The female character models in Crytek’s Warface are different around the world but still unrealistic.

Every region in the world has its own cultural differences, but the male gaze in gaming feels like it’s doing its best to stay. Crytek’s free-to-play online shooter Warface is a game that differs around the world, keeping in mind that different cultures expect different things in life and in games. For example, weapons have different recoil levels in different regions (high in Russia, low in Asian regions). Furthermore, the design of female character models changes by region.

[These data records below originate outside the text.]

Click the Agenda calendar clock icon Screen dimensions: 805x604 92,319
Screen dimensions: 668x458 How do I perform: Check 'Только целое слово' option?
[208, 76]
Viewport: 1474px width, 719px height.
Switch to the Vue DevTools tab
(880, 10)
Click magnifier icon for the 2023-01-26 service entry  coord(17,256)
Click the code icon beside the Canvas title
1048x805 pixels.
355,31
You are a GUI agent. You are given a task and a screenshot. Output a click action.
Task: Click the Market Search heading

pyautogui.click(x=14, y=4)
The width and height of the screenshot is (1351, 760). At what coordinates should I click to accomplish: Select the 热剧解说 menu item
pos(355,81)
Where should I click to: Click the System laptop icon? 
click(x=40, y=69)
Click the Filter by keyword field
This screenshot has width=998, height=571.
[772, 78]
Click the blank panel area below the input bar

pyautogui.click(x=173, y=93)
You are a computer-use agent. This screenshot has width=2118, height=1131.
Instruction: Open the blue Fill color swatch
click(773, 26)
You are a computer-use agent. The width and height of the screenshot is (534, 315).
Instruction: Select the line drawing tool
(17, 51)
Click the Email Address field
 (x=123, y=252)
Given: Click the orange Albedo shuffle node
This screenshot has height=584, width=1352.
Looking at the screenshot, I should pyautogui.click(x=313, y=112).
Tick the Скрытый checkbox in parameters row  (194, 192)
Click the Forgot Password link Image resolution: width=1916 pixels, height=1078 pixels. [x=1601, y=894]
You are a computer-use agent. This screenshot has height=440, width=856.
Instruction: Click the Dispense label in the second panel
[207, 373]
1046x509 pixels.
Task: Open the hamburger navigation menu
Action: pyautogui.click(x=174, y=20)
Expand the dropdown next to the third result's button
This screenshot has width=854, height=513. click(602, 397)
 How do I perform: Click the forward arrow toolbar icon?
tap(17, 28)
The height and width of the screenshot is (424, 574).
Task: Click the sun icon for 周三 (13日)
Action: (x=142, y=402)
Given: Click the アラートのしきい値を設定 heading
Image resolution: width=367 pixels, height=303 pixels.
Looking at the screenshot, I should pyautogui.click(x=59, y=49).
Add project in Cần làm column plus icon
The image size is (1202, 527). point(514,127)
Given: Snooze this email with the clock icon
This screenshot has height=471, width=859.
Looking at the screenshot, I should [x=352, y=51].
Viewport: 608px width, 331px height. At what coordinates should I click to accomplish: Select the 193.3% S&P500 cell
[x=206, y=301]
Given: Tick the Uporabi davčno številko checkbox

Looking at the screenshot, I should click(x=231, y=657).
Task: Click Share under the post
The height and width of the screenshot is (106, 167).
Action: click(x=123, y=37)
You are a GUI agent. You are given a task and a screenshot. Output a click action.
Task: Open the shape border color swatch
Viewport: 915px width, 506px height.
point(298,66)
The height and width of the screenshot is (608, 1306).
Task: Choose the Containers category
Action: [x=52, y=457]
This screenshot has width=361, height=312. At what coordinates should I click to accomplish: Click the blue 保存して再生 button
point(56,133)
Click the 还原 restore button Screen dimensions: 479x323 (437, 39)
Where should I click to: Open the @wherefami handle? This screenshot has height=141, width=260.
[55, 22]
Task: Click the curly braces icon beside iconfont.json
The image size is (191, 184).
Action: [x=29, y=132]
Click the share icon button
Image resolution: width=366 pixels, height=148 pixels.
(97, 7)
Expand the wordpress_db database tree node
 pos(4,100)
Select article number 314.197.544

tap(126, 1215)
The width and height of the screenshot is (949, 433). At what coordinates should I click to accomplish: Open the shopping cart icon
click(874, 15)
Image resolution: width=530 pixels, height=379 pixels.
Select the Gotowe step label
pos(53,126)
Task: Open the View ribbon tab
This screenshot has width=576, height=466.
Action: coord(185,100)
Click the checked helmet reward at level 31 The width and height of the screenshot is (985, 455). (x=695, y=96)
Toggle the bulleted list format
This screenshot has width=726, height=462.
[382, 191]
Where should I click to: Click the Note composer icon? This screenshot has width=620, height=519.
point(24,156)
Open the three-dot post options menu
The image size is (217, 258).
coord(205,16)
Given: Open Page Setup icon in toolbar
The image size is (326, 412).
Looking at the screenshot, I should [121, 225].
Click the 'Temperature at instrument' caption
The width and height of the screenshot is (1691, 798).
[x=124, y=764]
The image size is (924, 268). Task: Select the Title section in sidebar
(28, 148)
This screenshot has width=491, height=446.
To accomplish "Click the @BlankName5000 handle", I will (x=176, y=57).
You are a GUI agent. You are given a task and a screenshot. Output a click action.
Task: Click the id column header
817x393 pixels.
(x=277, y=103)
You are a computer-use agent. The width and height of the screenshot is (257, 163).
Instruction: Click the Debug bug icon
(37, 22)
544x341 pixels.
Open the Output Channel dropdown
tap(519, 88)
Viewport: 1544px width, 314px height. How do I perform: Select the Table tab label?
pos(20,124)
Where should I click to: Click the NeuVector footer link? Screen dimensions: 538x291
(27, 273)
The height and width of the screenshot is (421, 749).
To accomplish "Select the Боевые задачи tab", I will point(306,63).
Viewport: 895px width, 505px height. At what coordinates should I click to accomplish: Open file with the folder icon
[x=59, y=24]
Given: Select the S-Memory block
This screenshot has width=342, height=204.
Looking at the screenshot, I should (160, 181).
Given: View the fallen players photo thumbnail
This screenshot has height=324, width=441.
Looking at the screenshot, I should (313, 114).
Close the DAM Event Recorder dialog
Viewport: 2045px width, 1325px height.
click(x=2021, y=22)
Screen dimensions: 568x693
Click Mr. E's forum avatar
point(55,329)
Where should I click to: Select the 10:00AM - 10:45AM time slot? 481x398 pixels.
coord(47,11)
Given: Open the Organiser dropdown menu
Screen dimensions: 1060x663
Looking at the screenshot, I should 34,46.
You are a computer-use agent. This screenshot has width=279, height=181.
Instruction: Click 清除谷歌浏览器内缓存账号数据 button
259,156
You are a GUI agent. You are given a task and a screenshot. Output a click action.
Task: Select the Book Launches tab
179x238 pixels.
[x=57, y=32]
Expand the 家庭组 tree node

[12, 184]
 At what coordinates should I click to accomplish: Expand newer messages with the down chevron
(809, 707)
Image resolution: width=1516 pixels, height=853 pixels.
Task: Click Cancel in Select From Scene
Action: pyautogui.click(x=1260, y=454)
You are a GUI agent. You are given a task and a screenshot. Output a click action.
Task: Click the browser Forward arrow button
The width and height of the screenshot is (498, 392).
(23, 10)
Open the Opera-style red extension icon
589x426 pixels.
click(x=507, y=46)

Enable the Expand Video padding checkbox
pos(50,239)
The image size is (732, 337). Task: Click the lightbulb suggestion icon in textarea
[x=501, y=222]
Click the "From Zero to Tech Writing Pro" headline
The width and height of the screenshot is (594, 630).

In a set of images, one can see the male character models are completely covered in a more realistic set of military gear while the female models for the same classes draw attention to their cleavage.

“The female skins [are] a good example of how we see how culturally the different regions approach the same game in different ways,” Warface executive producer Joshua Howard said. “The skins we’re showing right now are the skins that basically came out of our Russian region. They’re not what our players at first requested in the Russian region. They tended to be considerably more extreme than what we ended up shipping with.”

Howard compares the Russian character models to the Chinese character models. He fails to come up with a good description of the difference, but he insists the Chinese models are “also disproportionate but in a way that’s more…Chinese?” The concept of different designs for different regions based on that area’s feedback is interesting until it falls to an unnecessary level of pandering to the audience that many game studios still can’t leave alone.

Howard mentions that there was tension between making the game cohesive and also making it appropriate for different regions. He compares the decision to change female character models and weapon recoil levels to the recipe for Coca Cola, which changes slightly in every region but is still Coca Cola. However, as Wired puts it, that “highlights the fact that the lady skins are being considered very differently than their male counterparts.” While this problem is rampant in media today, it’s disheartening to see it defended as “cultural relativism.”